The Best Developer in the World Has Never Heard of You
Imagine you have hired the best developer in the world. Genuinely the best: encyclopaedic knowledge, infinite patience, writes clean code at typing speed, never argues about tabs versus spaces, never asks for a raise, never turns up hungover, never goes on holiday. Remarkable.
Now imagine that every single morning, this developer walks through your front door with absolutely no memory of having met you before. They don't know your name. They don't know what language the project is in. They don't know the deployment process you spent three hours explaining yesterday, or the architectural decision you reached together last Tuesday, or the fact that you told them twice that you absolutely do not use em-dashes in this codebase.

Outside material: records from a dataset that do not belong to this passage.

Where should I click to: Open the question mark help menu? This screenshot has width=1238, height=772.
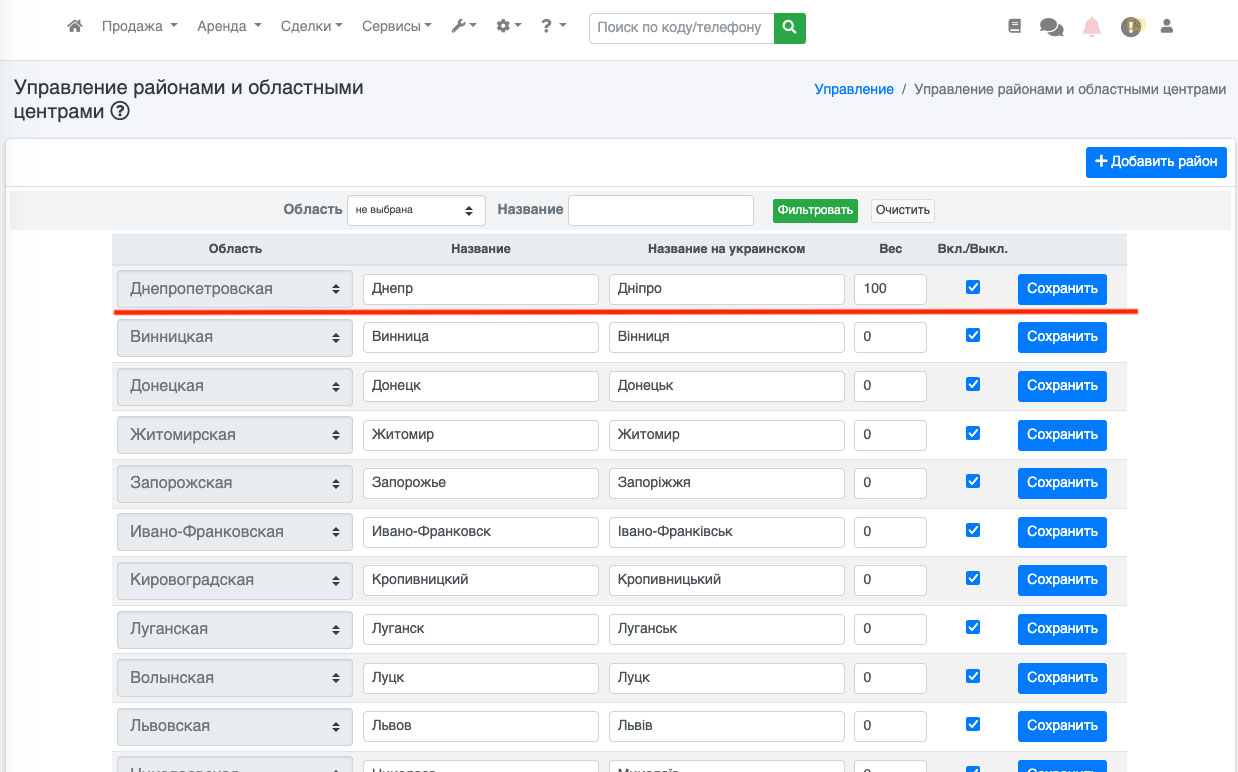tap(553, 27)
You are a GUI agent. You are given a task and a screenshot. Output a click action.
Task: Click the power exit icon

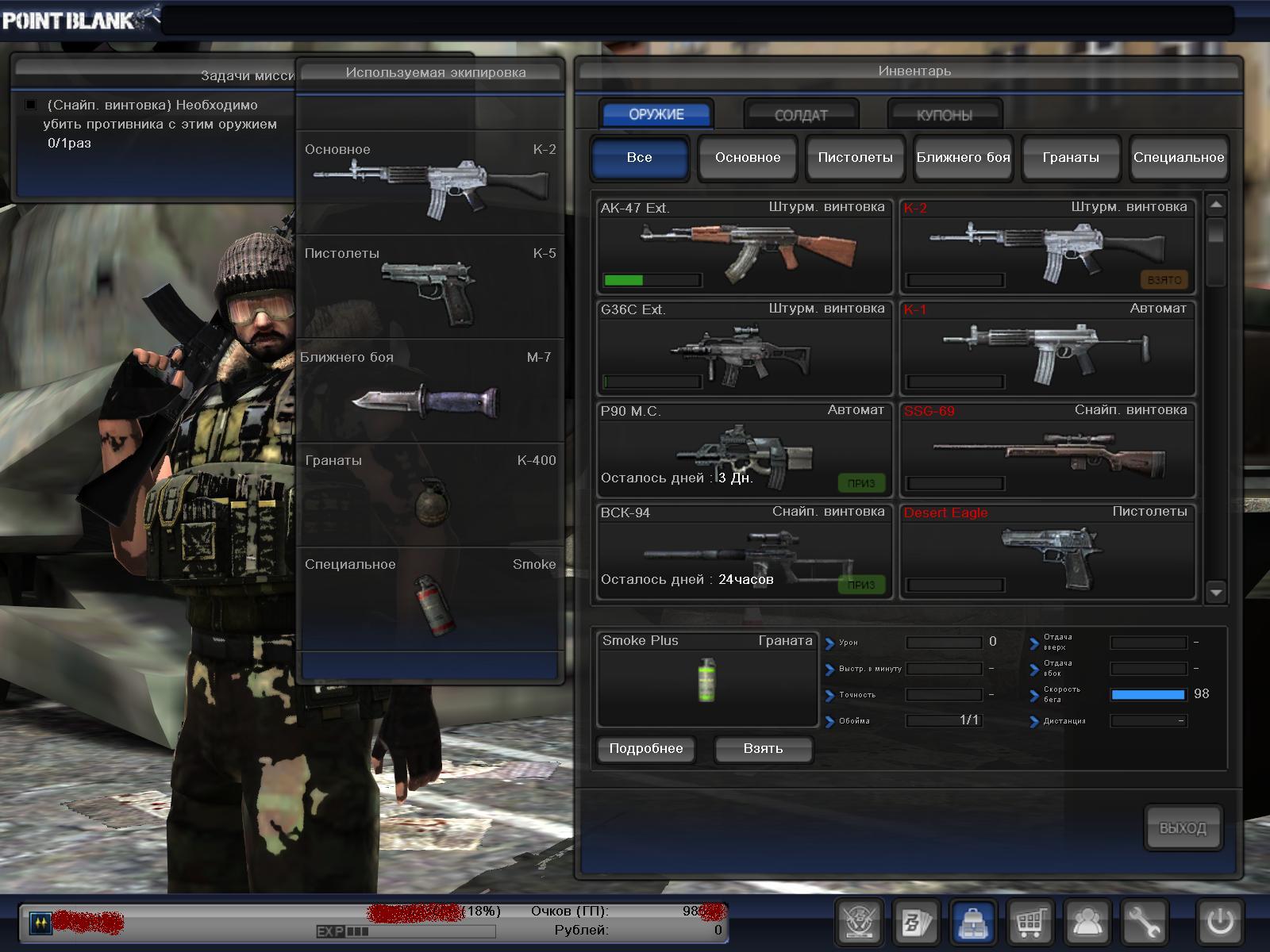tap(1219, 922)
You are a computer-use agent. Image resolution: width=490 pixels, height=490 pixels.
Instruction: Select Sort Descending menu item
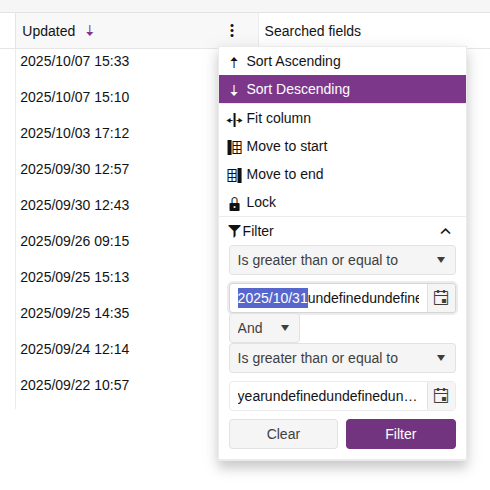pyautogui.click(x=342, y=89)
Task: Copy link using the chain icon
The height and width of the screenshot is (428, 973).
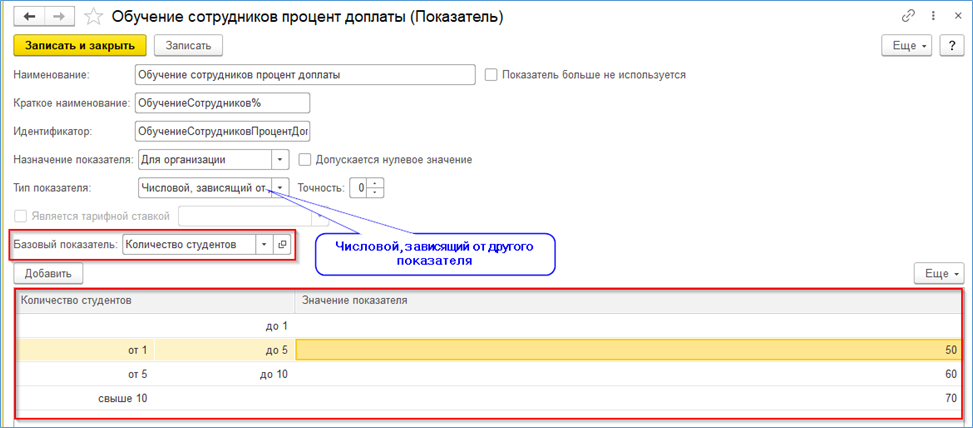Action: coord(908,17)
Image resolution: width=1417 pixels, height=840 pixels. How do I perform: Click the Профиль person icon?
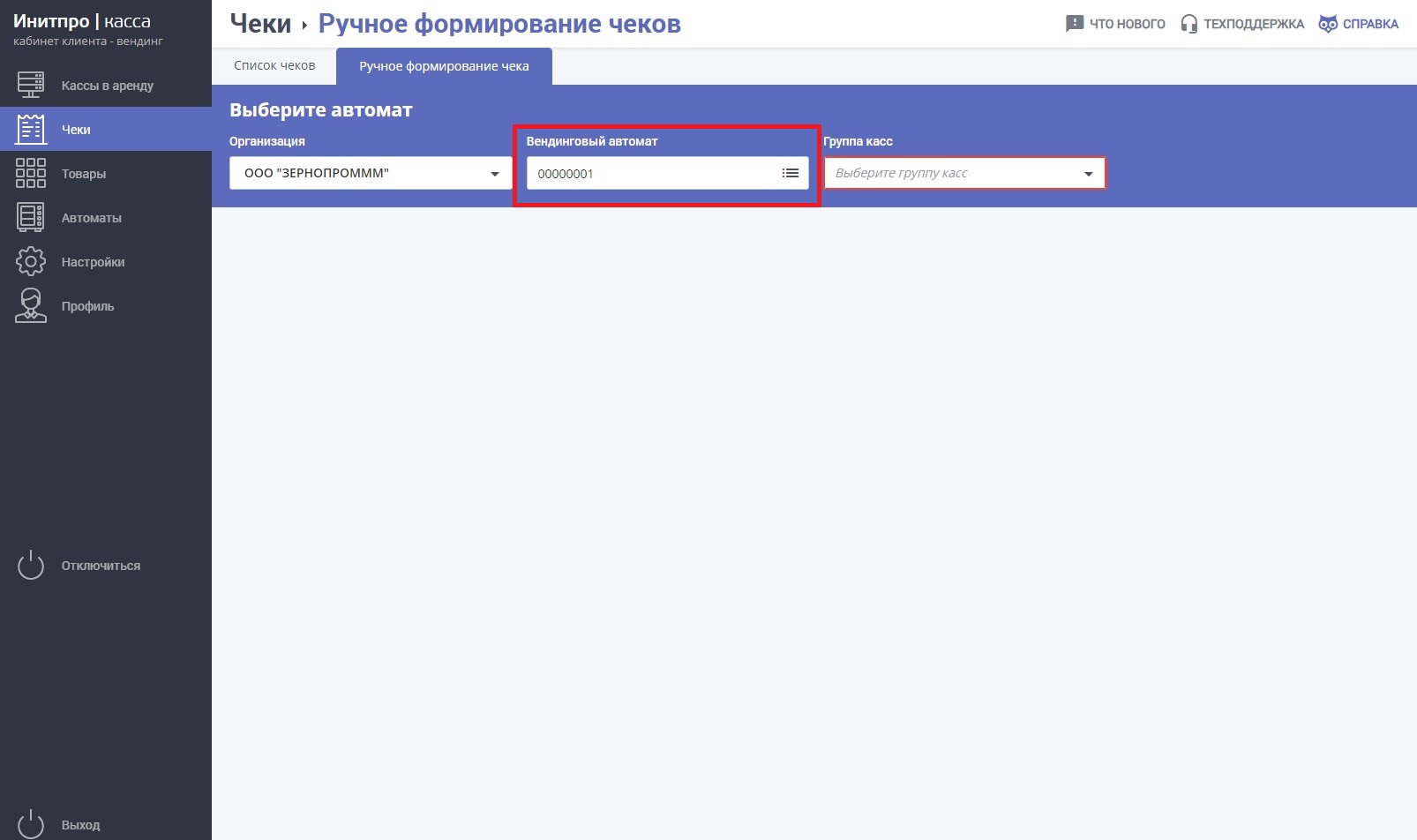click(x=31, y=306)
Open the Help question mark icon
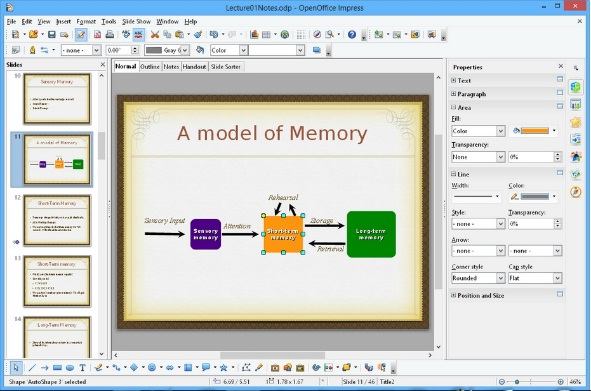Viewport: 591px width, 391px height. 352,35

This is Claude Code out of the box. Brilliant. Amnesiac. Relentlessly polite about it.
I decided this was not acceptable.
The Journey Starts With a Picker
It began, as many projects do, with a much simpler problem. I had accumulated a frankly embarrassing number of projects in Claude Code and navigating between them involved either remembering obscure paths or scrolling through a list that had stopped being manageable sometime around project number thirty. So I built claude+, an fzf-based project picker that showed you all your Claude sessions sorted by recent activity and let you jump straight into the right one with a keypress.
That was fine. Then I noticed that "resuming the most recent session" and "having persistent memory" are not the same thing at all. Resuming a session just means Claude sees the last conversation. It doesn't mean Claude knows anything durable about you, your preferences, or your project beyond whatever happened to be in that particular exchange. The knowledge was ephemeral. Everything you'd ever told it lived only in conversation history, subject to the usual degradation as context windows fill up and older content loses influence.

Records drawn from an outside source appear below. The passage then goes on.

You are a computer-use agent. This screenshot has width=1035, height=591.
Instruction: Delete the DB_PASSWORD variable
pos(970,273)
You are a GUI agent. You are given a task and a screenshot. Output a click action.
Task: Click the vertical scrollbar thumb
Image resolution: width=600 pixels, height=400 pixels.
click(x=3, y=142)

So I built claude++, a proper successor. It added shared context directories, passed ~/.claude/ into every session so Claude could look up reference data, and handled multi-machine setups via NAS-mounted project directories. Better. Still not enough.

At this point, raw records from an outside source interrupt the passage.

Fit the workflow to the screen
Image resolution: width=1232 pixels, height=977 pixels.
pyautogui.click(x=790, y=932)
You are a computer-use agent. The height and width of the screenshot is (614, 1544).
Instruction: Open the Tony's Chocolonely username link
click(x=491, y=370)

The issue was more fundamental than tooling. The issue was that I didn't fully understand what was happening to information inside long conversations, and until I did, any memory system I built would be guessing.
Understanding the Disease Before Building the Cure
This led to context_decay, which started as a documentation project and became a Python library. The core observation is straightforward: as a conversation grows longer, earlier messages lose influence. This isn't a bug; it's a consequence of how transformer attention works. The model can technically see everything in its context window, but the practical weight it gives to information decays with distance from the current position. A constraint you stated at message three is considerably less load-bearing by message forty than it was when you said it.
What I built was a scoring system for conversation segments, using four signals multiplied together: recency (exponential decay by token position), relevance (cosine similarity to the current query, using all-MiniLM-L6-v2 embeddings), confidence (how certain the model appeared when generating this segment), and currency (volatile knowledge decays faster than stable knowledge, a pattern grounded in Ebbinghaus's work from 1885 that turns out to apply just as well to language models as to undergraduates cramming for exams). Segments above a threshold stay verbatim. Below that, they get compressed, archived, or eventually discarded.
More usefully, this analysis revealed that the problem wasn't just decay within a session. There was a second, nastier problem: context bleed between sessions. Claude Code's session resumption logic, when it couldn't find an exact project match, would fall back to loading the most recent session from any project. So you'd open your blog project and find Claude arriving with vivid recent memories of your billing system. The brilliant developer had shown up having apparently just finished a very confusing project involving someone else's database schema and was quietly building that experience into all their advice.
Mnemosyne
Armed with actual understanding of the failure modes, I built Mnemosyne: a CIA-grounded (Conversation Intelligence Architecture, though the other CIA has similarly complex feelings about information retention) memory management layer that plugs directly into Claude Code's hook system.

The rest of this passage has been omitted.